Since the above GLM-PMS study results came from only 6 months of investigation, however, a long-term investigation of GLM/MTX combination therapy lasting beyond 6 months is needed to evaluate the impact of MTX dose adjustment on RA treatment outcomes.

Methods

Data Source

We utilized commercially available administrative claims data from the Japan Medical Data Center Inc. (JMDC) databases, which contained approximately 560 million patients’ data as of June 2018. The database consists of medical checkup and receipts data provided by multiple health insurance societies, which would support the tracking of hospital transfers and/or medications prescribed by different hospitals. The data used for this study were obtained from both acute- and chronic-phase hospitals throughout Japan. As JMDC database, the administrative claims data were available from January 2005. Therefore, we set the analysis period of the RA disease period (Table 1) and MTX prescription period (Tables 2, 3, and 4, Fig. 2a, b) as January 2005 to March 2018. On the other hand, the analysis period of GLM/MTX persistency was set as September 2011 to March 2018 given that GLM was approved in Japan in September 2011.

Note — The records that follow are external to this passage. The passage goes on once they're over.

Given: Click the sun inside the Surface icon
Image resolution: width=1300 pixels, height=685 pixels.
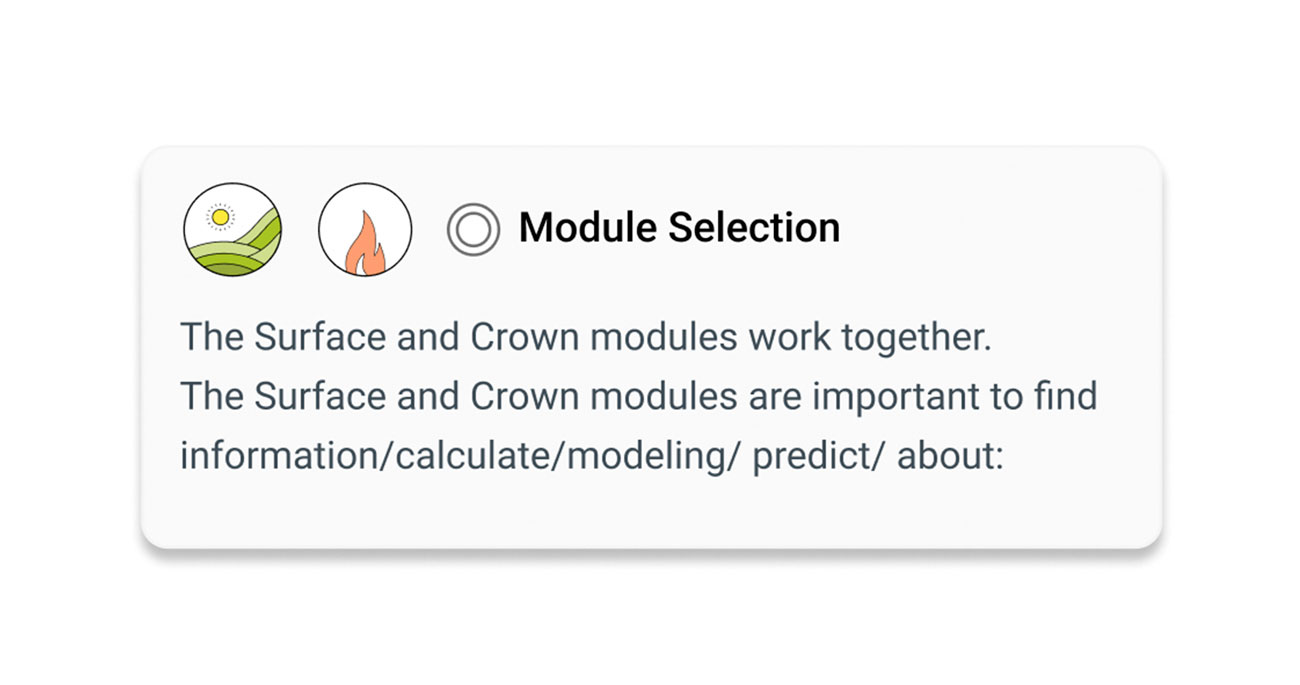Looking at the screenshot, I should (x=219, y=216).
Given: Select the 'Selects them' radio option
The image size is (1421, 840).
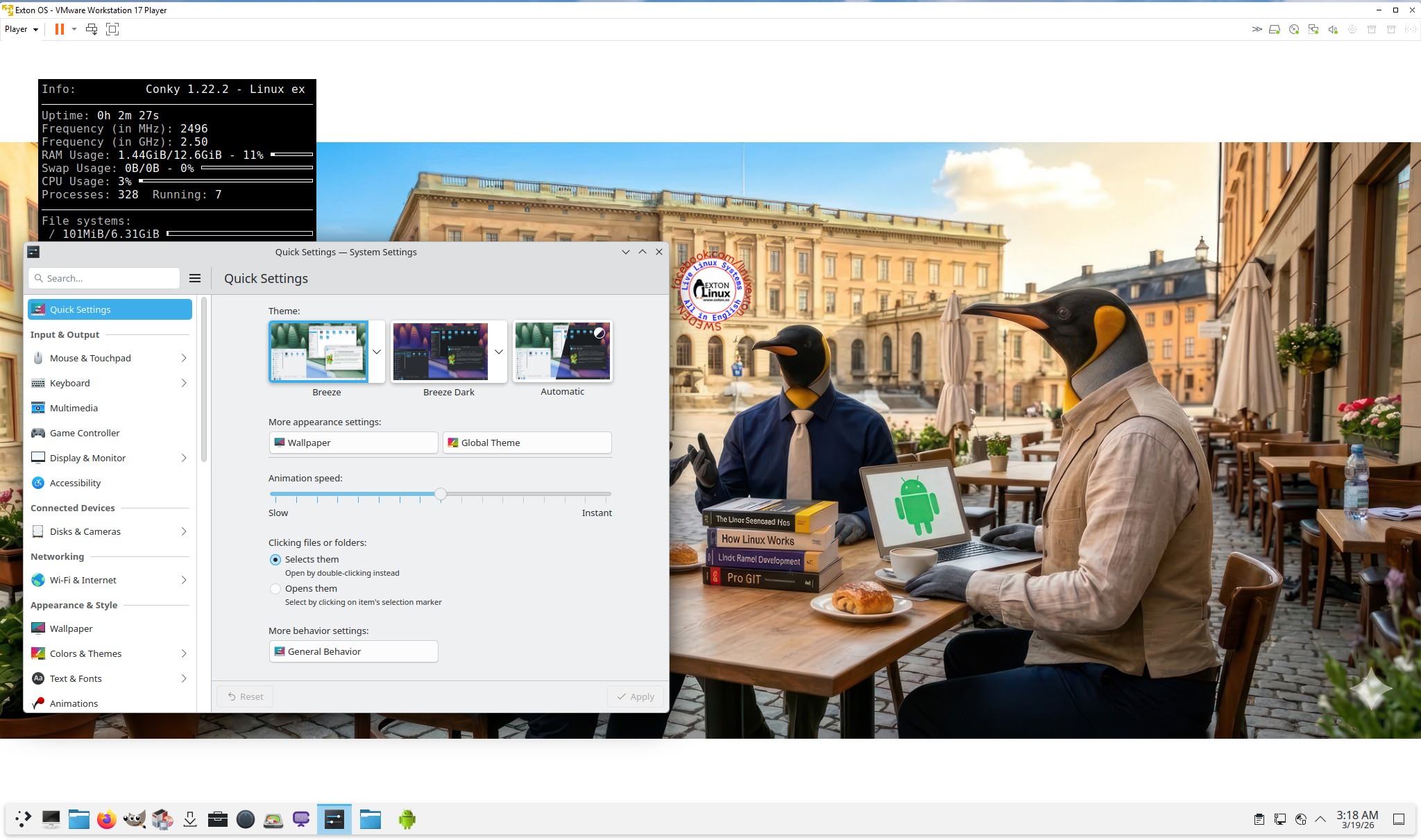Looking at the screenshot, I should [x=275, y=560].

Table 1 Characteristics of MTX dose-constant, dose-reduction, and dose-escalation patients receiving GLM
Table 2 Prescription of GLM and MTX in MTX dose constant, reduction, and escalation patients receiving GLM
Table 3 Univariate Cox proportional hazard model for MTX dose-constant and dose-reduction patients receiving GLM
Table 4 Univariate Cox proportional hazard model for MTX dose-constant and dose-escalation patients receiving GLM

We utilized commercially available administrative claims data from the Japan Medical Data Center Inc. (JMDC) databases, which consists of medical checkup and receipts data provided by multiple health insurance societies. Informed patient consent was deemed unnecessary to obtain for this study because the data were de-identified by health insurance societies. Ethics approval was not required for our study.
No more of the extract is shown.